Plaintiffs seek to cancel the notice
of default and notice of trustee’s sale (SAC, ¶ 71, Exs. B-C) regarding a
different property and different borrower.
Those instruments could not cause any injury to them if left outstanding. In addition, plaintiffs allege the
instruments are void or voidable because of the violations of the homeowner’s
bill of rights alleged in the first five causes of action. Assuming any of those violations would make
the instruments void or voidable, plaintiffs fail to sufficiently allege any
violation as discussed above.
Leave
to Amend
After a successful demurrer, where “there is a reasonable possibility
that the defects can be cured by amendment, leave to amend must be granted.” (Stevens
v. Superior Court (1999) 75 Cal.App.4th 594, 601.) The plaintiff bears the burden of
“demonstrat[ing] how the complaint can be amended.” (Smith
v. State Farm Mutual Automobile Ins. Co. (2001) 93 Cal.App.4th 700,
711.) “Leave to amend should be denied
where the facts are not in dispute and the nature of the claim is clear, but no
liability exists under substantive law.” (Lawrence
v.
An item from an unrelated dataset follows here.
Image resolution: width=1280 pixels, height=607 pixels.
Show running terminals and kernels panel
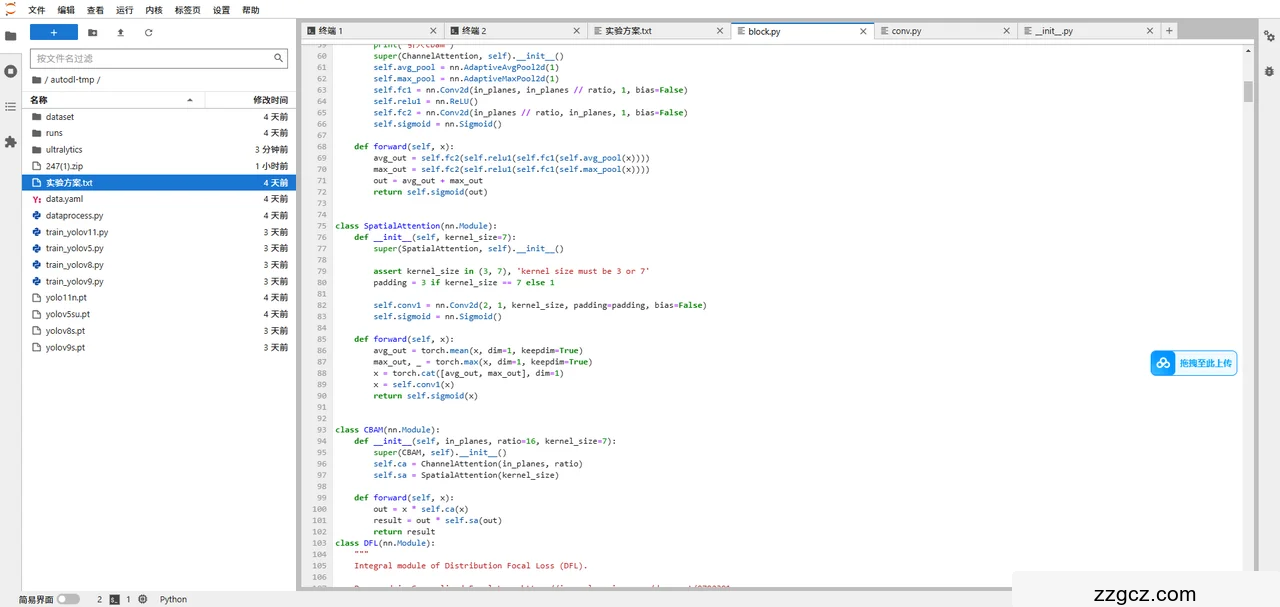[x=11, y=71]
Bank of America (1985) 163 Cal.App.3d 431, 436.)
Plaintiffs have a reasonable
possibility of amending the complaint to cure the defects in the first, second,
fourth, sixth, and seventh causes of action.
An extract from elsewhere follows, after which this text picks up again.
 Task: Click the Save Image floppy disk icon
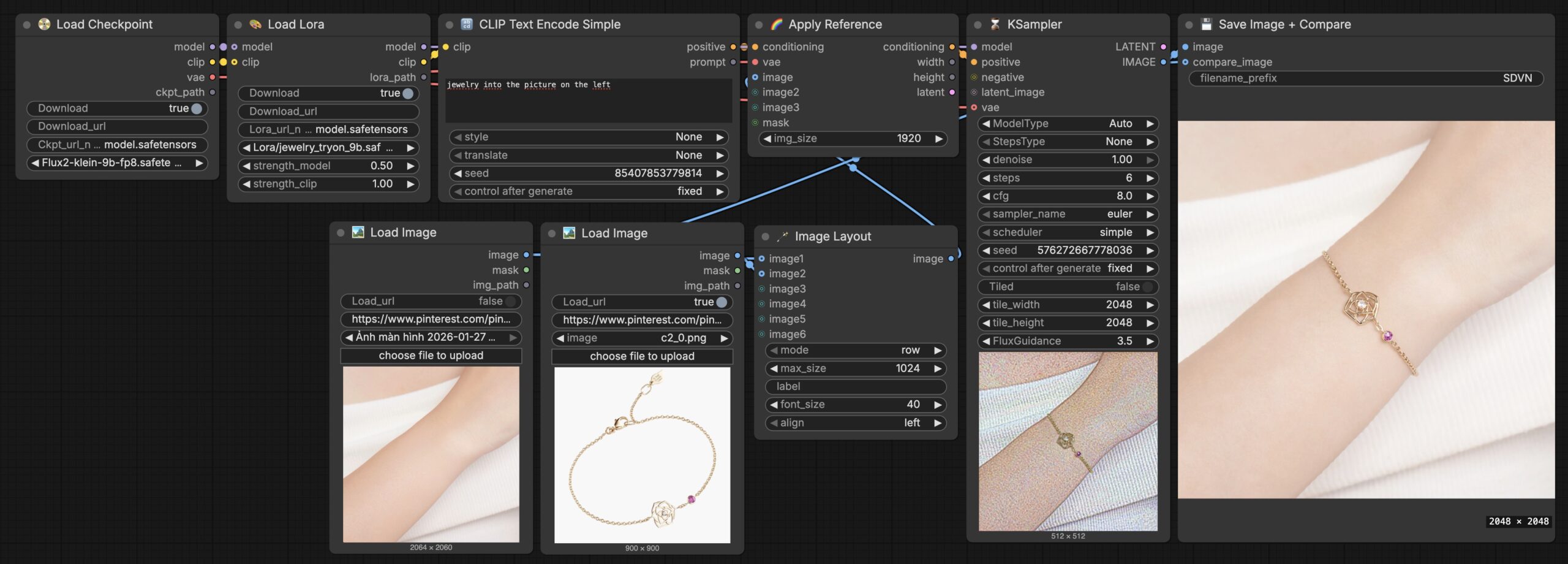(1206, 25)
Defendants successfully demurred to these causes of action on the
grounds that plaintiffs’ allegations and exhibits are about the wrong notice of
default and notice of trustee’s sale.
Though plaintiffs have repeatedly failed to do so, it should be simple
to allege and attach the correct instruments.
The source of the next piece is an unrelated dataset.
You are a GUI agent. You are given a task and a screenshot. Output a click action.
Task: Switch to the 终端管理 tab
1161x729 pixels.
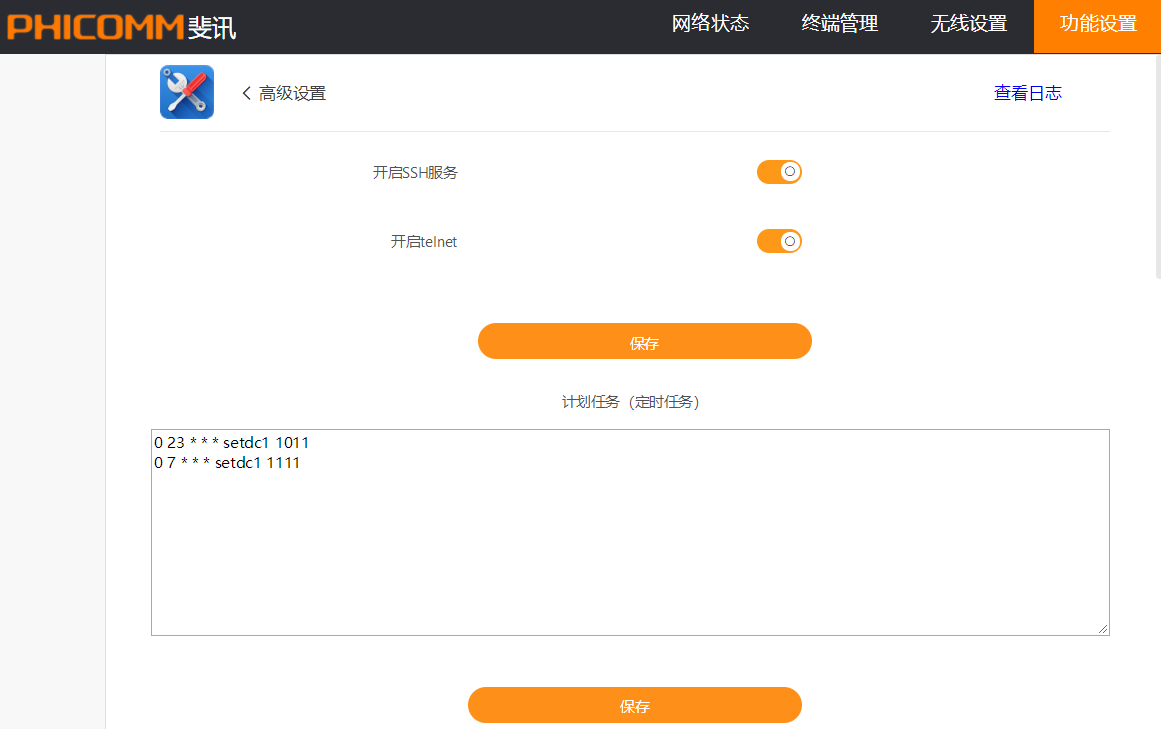[840, 25]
The court will give them one last opportunity to do so.
Plaintiffs fail to show a reasonable
possibility of amending the complaint to cure the defects in the third and
fifth causes of action. Defendants
successfully demurred to them on the grounds that plaintiffs did not allege a
material violation. They have had two
chances to amend the complaint to cure that defect. They have not done so. The opposition does not offer any additional
facts that could be alleged to show some material violation after plaintiffs
submitted their loan modification application.
Disposition
Defendants New Residential Mortgage
LLC’s and Deutsche Bank National Trust Company’s demurrer to the first, second,
fourth, sixth, and seventh causes of action alleged in the second amended
complaint is sustained with 20 days’ leave to amend.
Defendants’ demurrer to the third
and fifth causes of action is sustained without leave to amend.